**VORLIEGENDER TEXT:**
-- -- --

Abgeordnete in Prag lassen Sitzung platzen – Keine Einigung auf ein Programm
Das Regieren auf der Basis einer knappen Mehrheit birgt immer seine Tücken. Besonders dann, wenn diese Mehrheit in der Regel nur durch Abweichler aus dem Oppositionslager gesichert werden kann. Das ist seit Monaten der schmale Grat, auf dem die Regierung Topolánek wandert. Durch interne Querelen in der stärksten Regierungspartei, den Bürgerdemokraten (ODS), ist dieser Grat zuletzt so schmal geworden, dass die Regierungskoalition jetzt unsanft ausgerutscht ist.

-- -- --

**AUFGABENSTELLUNG:** Erläutern Sie in ein bis drei Sätzen, weshalb die Regierungskoalition laut dem vorliegenden Text jetzt „unsanft ausgerutscht“ ist.

**GEGEBENE ANGABEN:**
-- -- --

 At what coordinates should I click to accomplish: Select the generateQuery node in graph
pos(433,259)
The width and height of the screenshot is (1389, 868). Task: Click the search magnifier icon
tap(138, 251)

-- -- --

**ANTWORT:** Die Regierung Topolánek stützt sich auf eine knappe Mehrheit, die in der Regel nur durch Abweichler aus dem Oppositionslager gesichert werden kann. Durch interne Querelen in der stärksten Regierungspartei, den Bürgerdemokraten (ODS), ist dieser schmale Grat zuletzt noch schmaler geworden. Deshalb ist die Koalition nun ausgerutscht.